Synthesizer takes the research notes and writes the actual report. It reads the Nighthawk-ReportTemplates skill before writing, which defines three report formats (architecture, bug, guidance) with specific sections: TL;DR, Technical Deep Dive, Key Findings, and References. Where a concept benefits from a visual — a flow, a component relationship, a decision tree — the Synthesizer generates a Mermaid diagram inline. The structure is consistent because the template is encoded, not left to model discretion.
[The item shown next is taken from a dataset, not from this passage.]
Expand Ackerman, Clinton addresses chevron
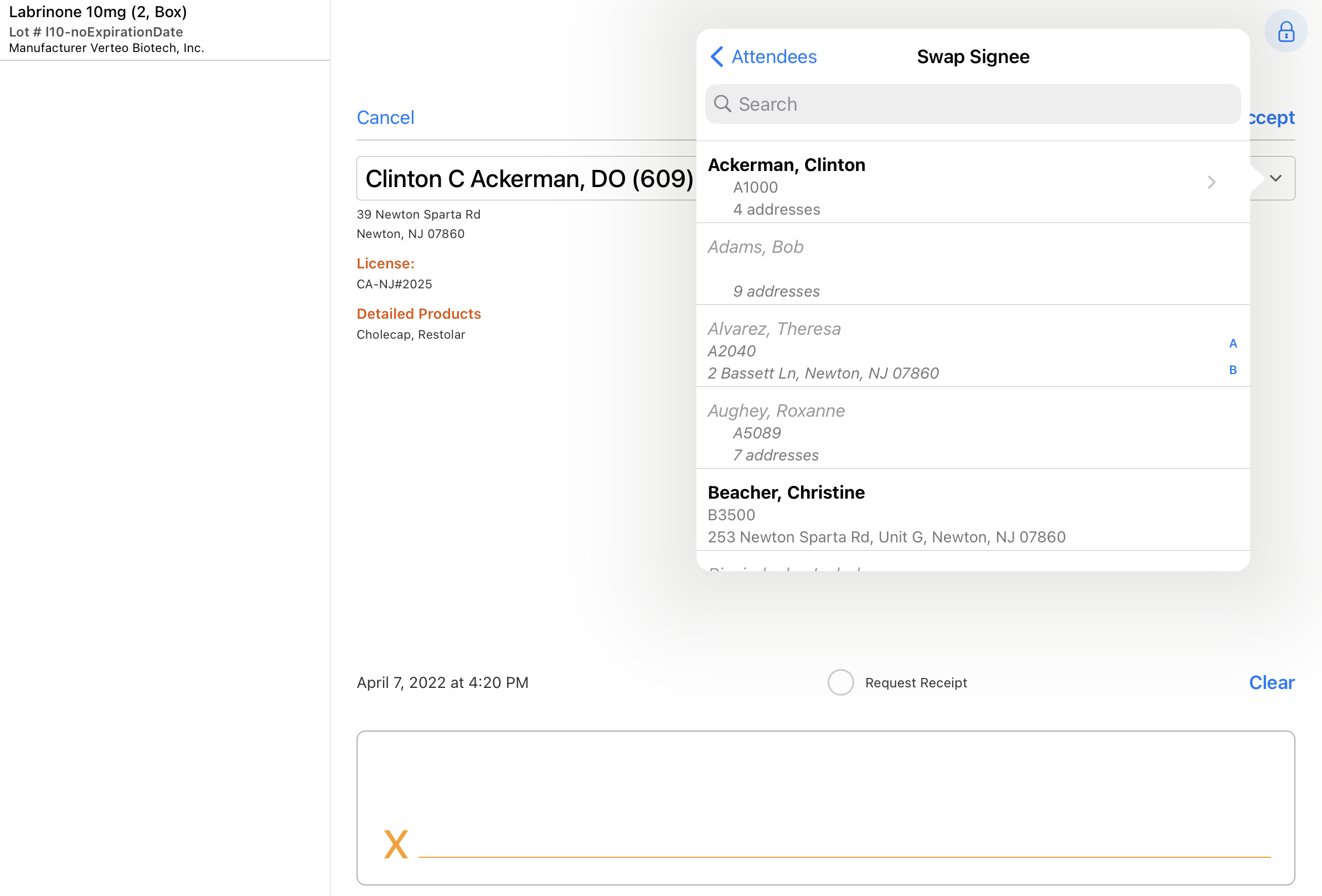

FactChecker is the quality gate. It reads the finished report and validates each factual claim against the cited sources. Claims that can be verified get a checkmark. Claims that can’t get flagged. The summary includes a count of verified and unverified claims so the person sharing the report with a customer knows exactly where to look before they do.

What a Report Looks Like

The output for a question like “What are the required permissions for Terraform-based AKS deployment?” looks like this:

TL;DR: One or two sentences with the direct answer, no hedging
Recommendations table: Specific roles mapped to scope and reason
Terraform examples: Real HCL with working configuration patterns
Feature-specific guidance: What changes when you add BYO VNet, private DNS, ACR, or workload identity
Mermaid diagrams: Architecture flows, component relationships, and decision trees rendered inline where they add clarity
Reference table: Complete list of Microsoft Learn links and GitHub file paths used
Fact-check summary: Claim counts and any flagged items for review

You can see a full example in the notes/ directory. That report was generated by Nighthawk in a single run from the /Nighthawk command.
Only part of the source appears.